┌──

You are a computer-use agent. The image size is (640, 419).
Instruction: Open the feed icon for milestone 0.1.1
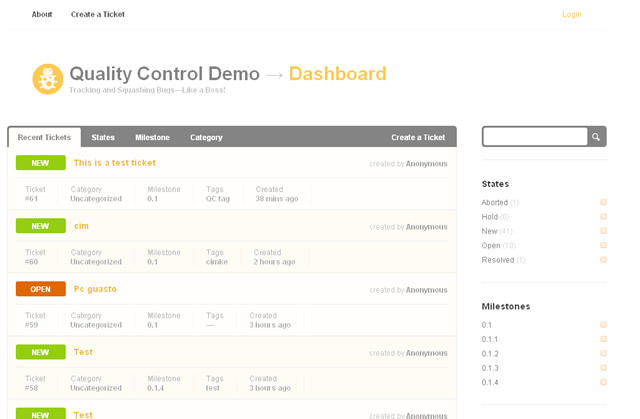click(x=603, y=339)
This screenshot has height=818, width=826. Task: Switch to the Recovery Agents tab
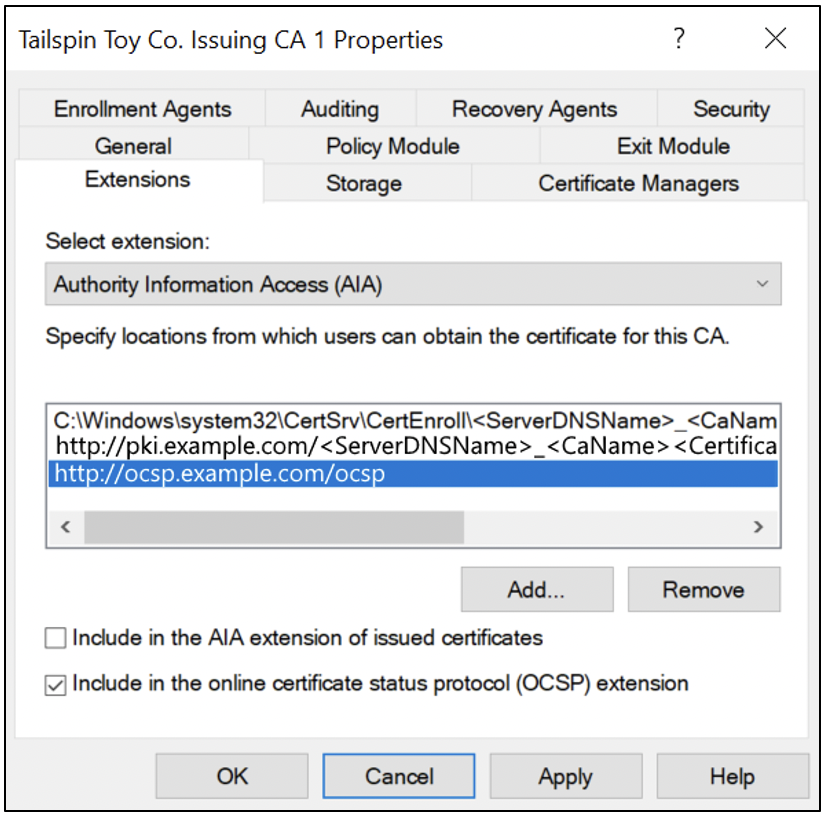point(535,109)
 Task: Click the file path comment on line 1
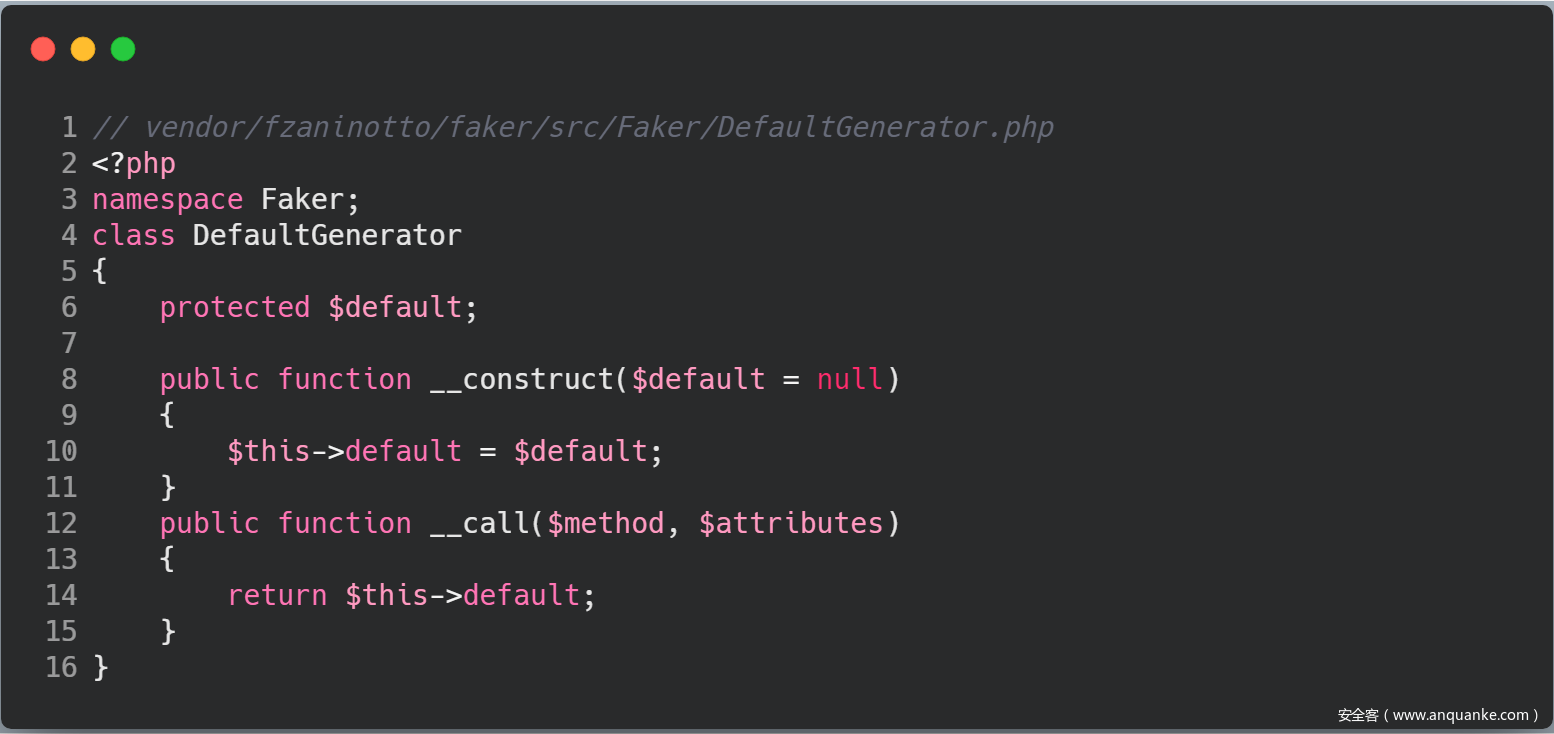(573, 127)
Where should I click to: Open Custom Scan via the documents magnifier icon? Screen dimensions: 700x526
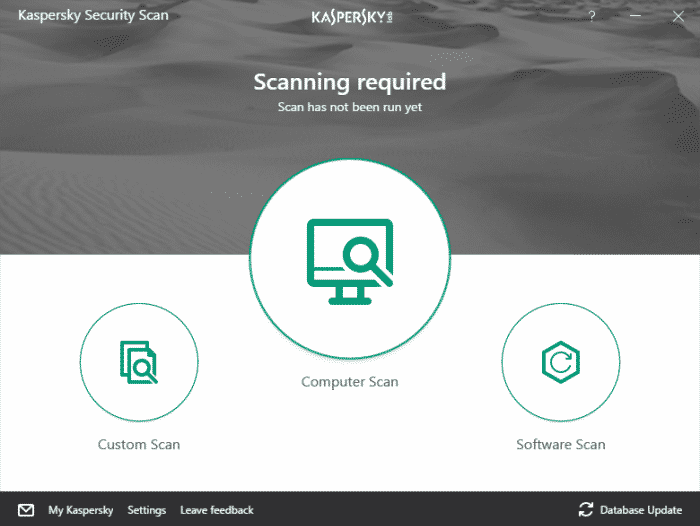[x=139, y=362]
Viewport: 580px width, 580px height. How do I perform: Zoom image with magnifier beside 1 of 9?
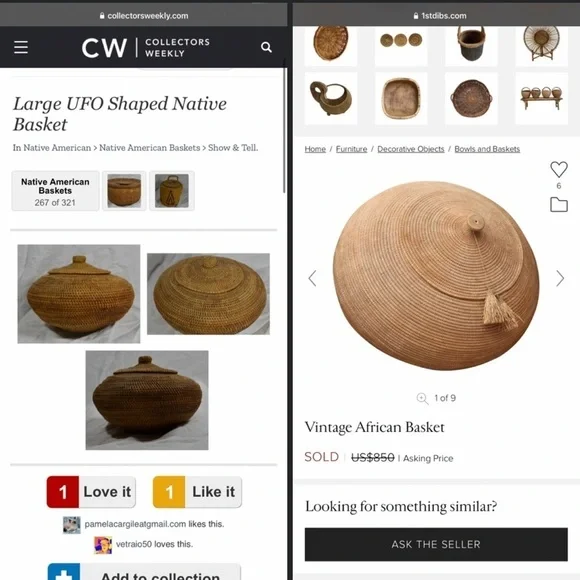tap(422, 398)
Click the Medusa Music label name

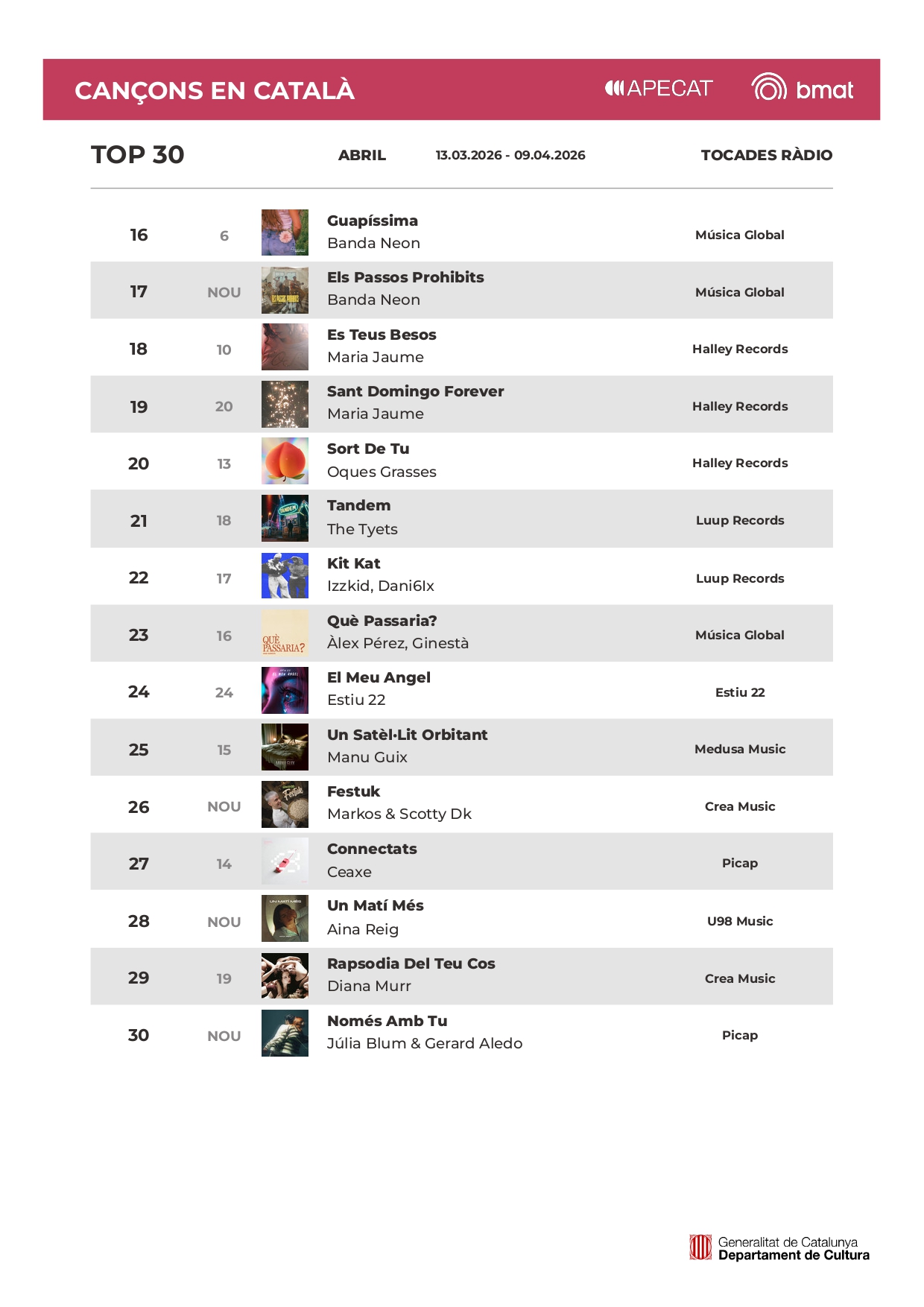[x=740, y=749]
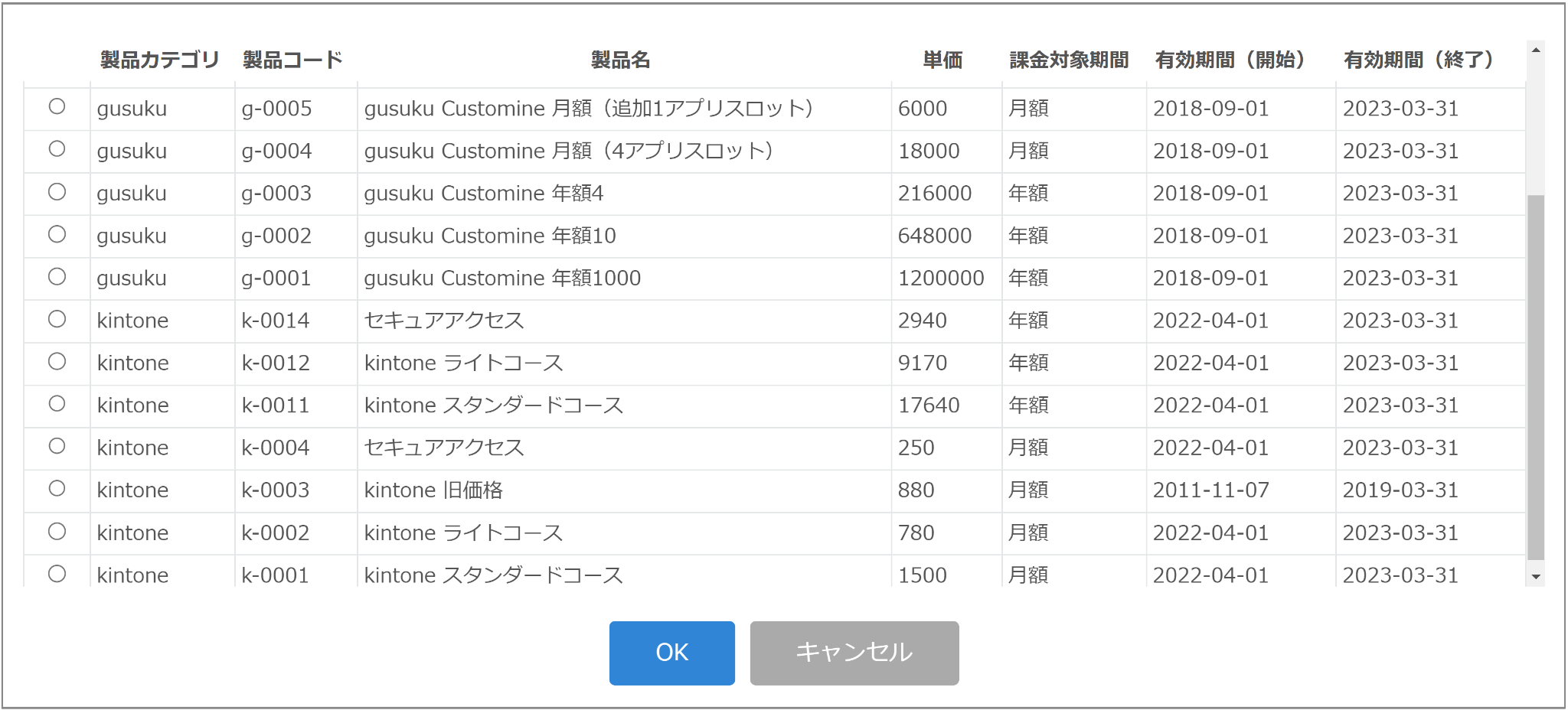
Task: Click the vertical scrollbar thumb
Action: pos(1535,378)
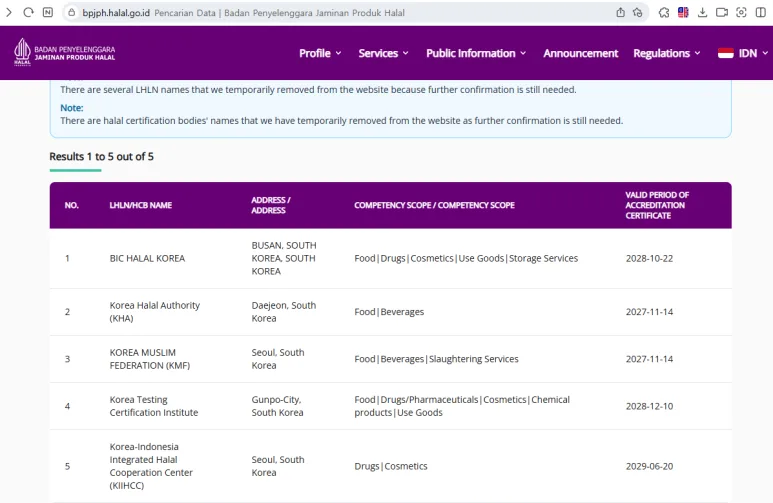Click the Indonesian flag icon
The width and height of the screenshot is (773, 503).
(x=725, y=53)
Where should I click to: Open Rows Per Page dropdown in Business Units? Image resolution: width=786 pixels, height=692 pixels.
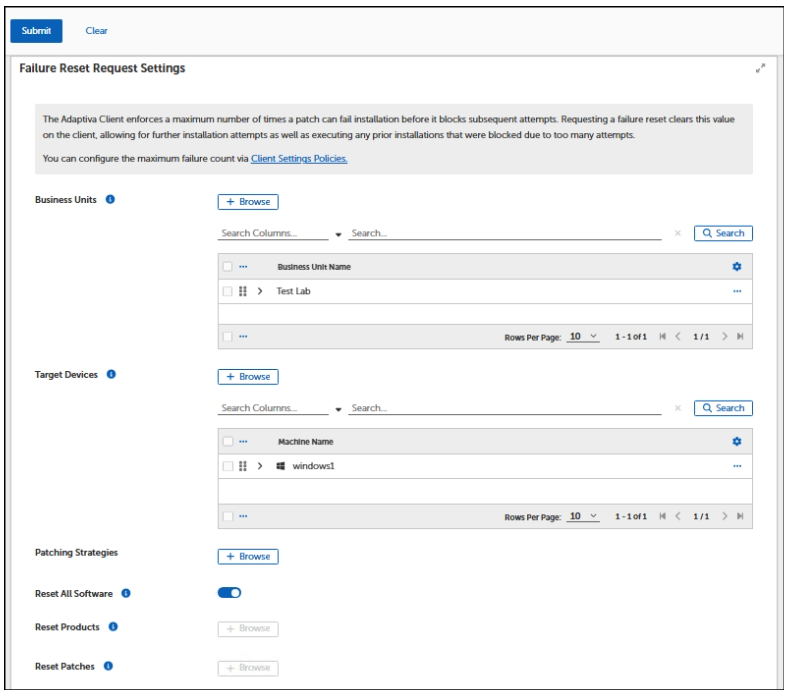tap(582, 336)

└──

-- What you will do --
Once you find the line that contains "Where should I click to: Open Rows", reproduce it and every line after it through the end of the entries above, exactly as written, with no pictures.

-- Answer to this problem --
Where should I click to: Open Rows Per Page dropdown in Business Units? Image resolution: width=786 pixels, height=692 pixels.
tap(582, 336)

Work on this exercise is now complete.